An “After School Satan Club” is slated to start at a Tennessee elementary school — much to the dismay of district leaders who acknowledge they lack legal options to stop the controversial program.
Already active in a handful of states, the program hosted by The Satanic Temple is scheduled to begin at Chimneyrock Elementary School when students return from holiday break.
Memphis-Shelby County Schools Interim Superintendent Toni Williams slammed the incoming program, but said there’s not much she can do to stop it.
“I want to assure you that I do not endorse, I do not support the beliefs of this organization at the center of recent headlines,” Williams said during a press conference streamed on WREG. “I do, however, support the law.

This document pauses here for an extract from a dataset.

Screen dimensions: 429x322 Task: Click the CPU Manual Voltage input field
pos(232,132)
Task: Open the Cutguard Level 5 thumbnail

As a superintendent, I am duty-bound to uphold our board policy, state laws and the Constitution.”
The after-school program was planned after parents expressed interest, campaign director June Everett told the station. It would take place in the library, but is not sponsored by the school district.
Attendance is optional at the after-school club that will offer science projects, community service, puzzles and nature activities.
“The Satanic Temple is a non-theistic religion that views Satan as a literary figure who represents a metaphorical construct of rejecting tyranny and championing the human mind and spirit,” the group claims, adding the club does not attempt to convert kids to any religious ideology.
The program is in a handful of states.
School board member Mauricio Calvo said school officials would explore possible options to “mitigate the situation” ahead of the Jan. 10, 2024 start date for the club.
He vowed if the program goes forward, he and other school officials would “make sure that all children are protected every single day.”
Calvo noted the school is in an “uncomfortable” position, citing the law that does not let the district pick and choose which programs are welcomed.
School board chair Althea Greene, who is a pastor, gave a more scathing assessment of the Satanic Temple.
“Satan has no room in this district,” she exclaimed.
Rev. Bill Adkins said he wants a solution found to combat the arrival of the program.
“We cannot allow them to have time with our children,” he said. “And that’s the bottom line.”
The district is required to have the Satanic Temple program inside the school because it allows other non-profit entities to use school property after-hours.
“Members of the satanic temple are not theistic Satanists, so they don’t believe in an actual real Satan,” Everett, the campaign director, told WREG.
“We can take Satan and view Satan as this creature and this character however we want,” she also said. “We don’t have to believe Satan as this evil deity. We can view Satan as we wish and that’s exactly what we do.”
Last month the Saucon Valley School District in Pennsylvania agreed to pay $200,000 in attorney’s fees to The Satanic Temple — and allow students to attend its after-school program on school grounds following a lawsuit.
The non-profit says it offers activities that “emphasize a scientific, rationalistic, non-superstitious worldview.”